The Paris Agreement laid out a clear framework for 195 countries to steadily cut their emissions. This shared direction of travel increased the confidence of political leaders to provide consistent policy signals. In turn, these have created the conditions for companies to invest and innovate, and for the markets for zero-carbon solutions to start scaling – from electric vehicles to alternative proteins to sustainable aviation fuels. These trends have created the conditions for sectors to move towards tipping points where low-carbon solutions can out-compete legacy, high-carbon businesses.
This momentum is coming from countries, companies and investors. By moving further and faster, zero-carbon industries can be scaled in the 2020s, creating sustainable growth and more resilient economies. In sectors from renewable power, to local food economies and land restoration, the growth of net-zero economies in the 2020s can create over 35 million jobs globally. These are needed more than ever in the post-COVID recovery.
Conversely, late movers will not only miss out on the multiple gains from the transformation, but also risk slower growth, lower productivity and job creation, and a loss of competitiveness.
As the Executive Secretary of the UNFCCC, Christiana Figueres was one of the architects of the Paris Agreement. Five years on, as the global economy recovers from covid, she insists that the net zero pledges are more vital than ever: “This report shows that we can transform very quickly and that recovery from economic crisis must prioritise the delivery of these pledges. The net zero future is not a far off vision; we are ready to make the transition now.”
The report highlights that the state of the macroeconomy today further improves the conditions for a shift to a low-carbon economy. Ultra-low interest rates are well suited to clean technologies, with a higher proportion of costs up-front. The growth of digitisation also supports an expansion of resource-efficient, ‘as a service’ business models. And the economic effects of covid have overturned a lot of assumptions about how we live with implications for transport, and our consumer spending habits.

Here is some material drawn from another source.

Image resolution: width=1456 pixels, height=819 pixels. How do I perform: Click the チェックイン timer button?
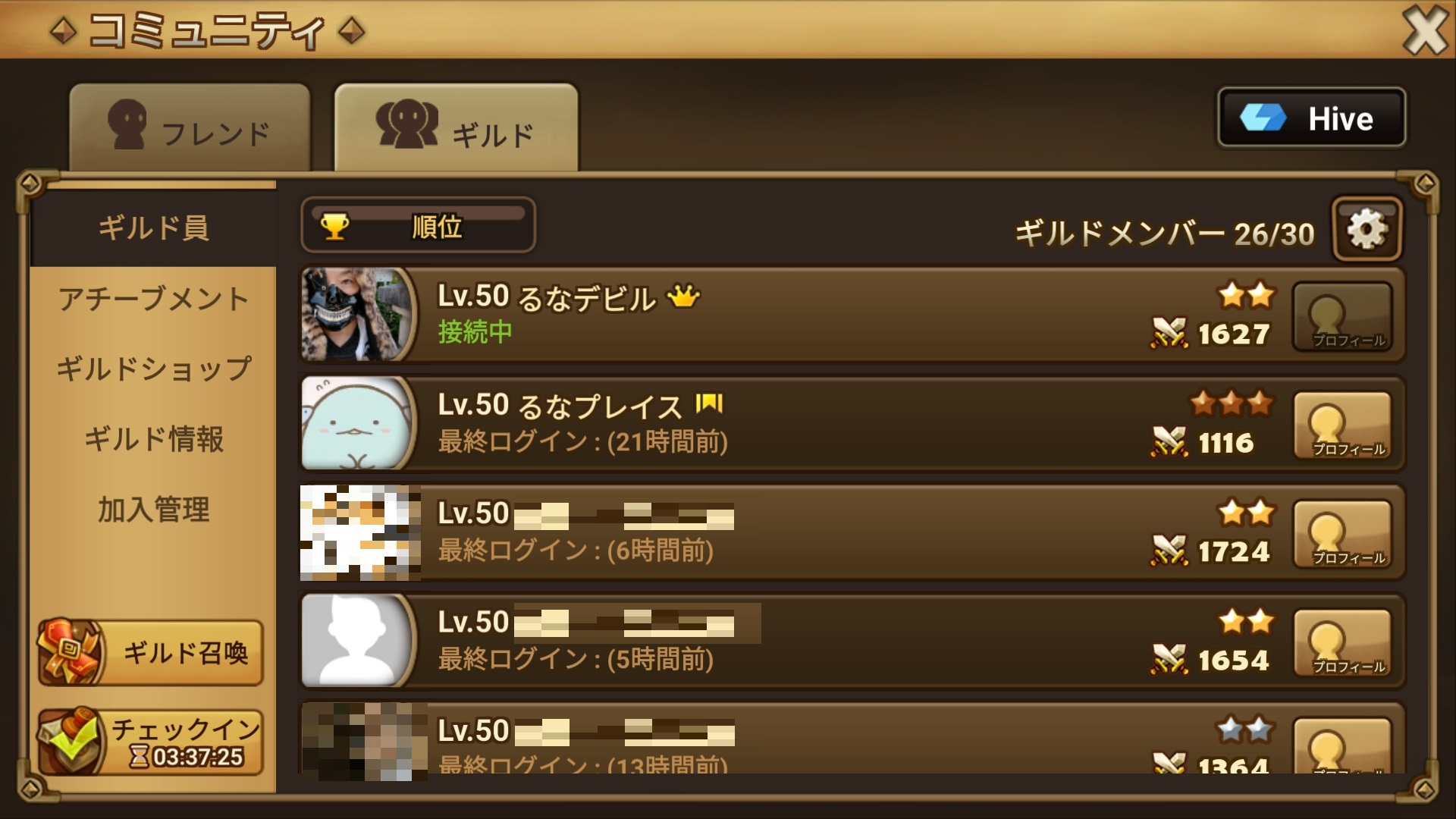pyautogui.click(x=151, y=742)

However, the transition is not assured and governments have a key role to play. Part of this will take the form of direct support: one-third of France’s covid package – around $30 billion – allocated to green measures, while South Korea’s New Deal directs $95 billion into green and digital technology; meanwhile, countries from Norway to China are using electric vehicle subsidies and building out charging infrastructure to scale the market and boost domestic manufacturing. In addition to de-risking the positives, there’s a strong push for climate transparency: the EU, Australia, Hong Kong, Japan and South Africa are among those considering TCFD-aligned disclosure mandates, helping to make risk in high-carbon assets more visible.
“We know that inadequate action translates into massive and costly climate risk”, says Professor Nicholas Stern, Chair of the Grantham Research Institute on Climate Change and the Environment at the London School of Economics. “The Paris Effect makes it clear that it also puts economies at risk of falling behind the next wave of the creation of prosperity. That wave is already gathering pace and will become a dominant force in growth and transformation over this decade. Wise policy makers and investors will aim for the opportunities, jobs, and resilience that can be delivered only through a net-zero economy.”